===== Extrait

29°C, un RER A plein comme un oeuf, et en plus, me voilà en retard. La faute à une tache pernicieuse sur la chemise blanche que je voulais porter pour l’occasion. L’air de rien, une fort mauvaise manière d’entamer mon voyage vers le TEDxInstitutMinesTélécom 2018.

Mon RER, plein comme aux heures de pointe, file vers sa destination en donnant à ses passagers l’illusion parfaite d’être dans un sauna nordique, le froid du dehors en moins. Et ce temps à ne rien faire me donne l’opportunité de réviser ce que je sais du TED avant que la chaleur ambiante ne fasse de mon cerveau de la jelly aux couleurs improbables, dont se régalent nos voisins d’Outre-Manche : TED, acronyme pour Technology-Entertainment-Design. Derrière cet anglicisme, une manière moderne pour des intervenants passionnés de partager, depuis sa création en 1984, leur passion et leurs idées avec le monde grâce à cette invention merveilleuse qu’est Internet. Désireux de diffuser cet esprit de curiosité et cette soif d’apprendre, les créateurs du TED ont permis à leurs fans d’organiser, à leur tour, des TED, sous réserve de respecter certains critères. Des événements promus sous le nom de TEDx.

Et tandis que je remonte la rue Barrault pour rejoindre la prestigieuse école Télécom Paris Tech, spécialisée dans les sciences et technologies de l’information et des télécommunications, le thème « L’ère de rien » me trotte dans la tête : le monde nous échappe t-il, comme aiment à le croire les tenants de la vie au présent, voire à l’instant, par ailleurs adeptes de l’argumentum ad novitatem. « Et vous aussi pour qui la vie est un travail et une agitation échevelée : n’êtes vous pas fatigués de la vie ? » nous alertait déjà Friedrich NIETZSCHE deux siècles plus tôt. Comme une manière de nous inviter à nous réapproprier ce présent pour déceler les germes des futurs possibles, nous fixer des objectifs, faire des projets et, surtout, préférer à la gratification immédiate la gratification différée, qui consiste à « retarder l’obtention d’une récompense pour augmenter son montant ». Un indice révélateur de réussite sociale, autant que d’une vision personnelle…

Mais me voilà déjà dans l’amphithéâtre Thévenin, où tout va se dérouler. Et très vite, je suis repéré par Christel DE FOUCAULT, qui m’invite à prendre place aux côtés d’un monsieur que je ne reconnaît pas tout de suite : Philippe DOUALE. Un monsieur que je ne connaissais jusqu’alors qu’en vidéo, puisque son interview de Christel DE FOUCAULT lors de la sortie de son livre « Evitez les pièges des recruteurs » m’avait permis de dresser son profil. Devant moi, Renaud DE KERGORLAY, Nadia GZOUNI, Patricia WENDLING et une longue dame brune aux airs de Barbara dont j’ai lu les posts corrosifs autant que décoiffants sur LinkedIn : Delphine GARROUSTE. Un peu plus loin, je reconnais, de dos, Cécile BANON. Cette fois ci, pas de doute : la team Christel est (presque) au complet. Même Martine-Sophie KHOMIAKOFF et Laurent BIGOURD ont fait le déplacement depuis leur région d’origine.

==========

Traduisez en anglais cette phrase de l'extrait : « Mais me voilà déjà dans l’amphithéâtre Thévenin, où tout va se dérouler. »

===== Données fournies

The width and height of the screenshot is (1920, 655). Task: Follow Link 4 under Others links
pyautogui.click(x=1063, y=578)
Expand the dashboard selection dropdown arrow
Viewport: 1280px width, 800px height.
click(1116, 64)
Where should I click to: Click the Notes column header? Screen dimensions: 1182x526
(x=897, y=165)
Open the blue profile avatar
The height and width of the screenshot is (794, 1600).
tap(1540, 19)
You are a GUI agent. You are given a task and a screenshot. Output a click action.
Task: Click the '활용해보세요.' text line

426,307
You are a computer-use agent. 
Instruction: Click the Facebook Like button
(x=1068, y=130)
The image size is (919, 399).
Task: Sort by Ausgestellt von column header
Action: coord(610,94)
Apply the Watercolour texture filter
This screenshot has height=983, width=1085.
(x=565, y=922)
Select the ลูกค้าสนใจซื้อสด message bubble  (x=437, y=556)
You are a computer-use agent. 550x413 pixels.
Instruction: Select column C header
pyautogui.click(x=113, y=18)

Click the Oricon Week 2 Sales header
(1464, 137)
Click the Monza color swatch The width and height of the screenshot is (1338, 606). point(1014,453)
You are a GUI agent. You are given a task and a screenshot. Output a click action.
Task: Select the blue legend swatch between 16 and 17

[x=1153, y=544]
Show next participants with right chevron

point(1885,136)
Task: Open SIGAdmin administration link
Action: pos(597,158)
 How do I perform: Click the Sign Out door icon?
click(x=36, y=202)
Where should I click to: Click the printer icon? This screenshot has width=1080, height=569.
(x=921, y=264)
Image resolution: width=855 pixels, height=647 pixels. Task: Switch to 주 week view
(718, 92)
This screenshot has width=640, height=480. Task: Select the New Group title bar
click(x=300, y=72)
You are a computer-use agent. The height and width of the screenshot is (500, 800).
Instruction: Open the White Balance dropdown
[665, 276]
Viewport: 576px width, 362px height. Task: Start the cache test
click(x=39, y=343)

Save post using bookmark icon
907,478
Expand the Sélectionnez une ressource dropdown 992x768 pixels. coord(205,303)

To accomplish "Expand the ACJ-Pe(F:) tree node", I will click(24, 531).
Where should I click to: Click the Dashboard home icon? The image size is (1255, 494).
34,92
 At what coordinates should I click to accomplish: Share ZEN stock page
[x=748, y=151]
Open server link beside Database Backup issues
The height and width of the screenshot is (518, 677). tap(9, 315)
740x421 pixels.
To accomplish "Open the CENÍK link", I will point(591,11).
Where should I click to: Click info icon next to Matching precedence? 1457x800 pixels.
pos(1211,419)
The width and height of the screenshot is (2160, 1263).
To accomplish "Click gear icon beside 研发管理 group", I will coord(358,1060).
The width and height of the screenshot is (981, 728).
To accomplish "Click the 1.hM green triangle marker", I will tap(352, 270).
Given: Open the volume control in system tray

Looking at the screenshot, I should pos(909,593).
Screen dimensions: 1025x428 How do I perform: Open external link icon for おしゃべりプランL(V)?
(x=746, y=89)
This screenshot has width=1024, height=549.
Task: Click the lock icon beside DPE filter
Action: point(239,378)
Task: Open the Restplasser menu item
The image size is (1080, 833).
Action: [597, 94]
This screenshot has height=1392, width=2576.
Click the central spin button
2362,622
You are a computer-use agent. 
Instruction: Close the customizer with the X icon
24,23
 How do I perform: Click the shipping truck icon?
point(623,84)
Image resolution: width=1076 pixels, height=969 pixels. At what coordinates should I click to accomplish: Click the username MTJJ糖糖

==========

→ **Réponse attendue**
But here I am already in the Thévenin amphitheater, where everything is going to take place.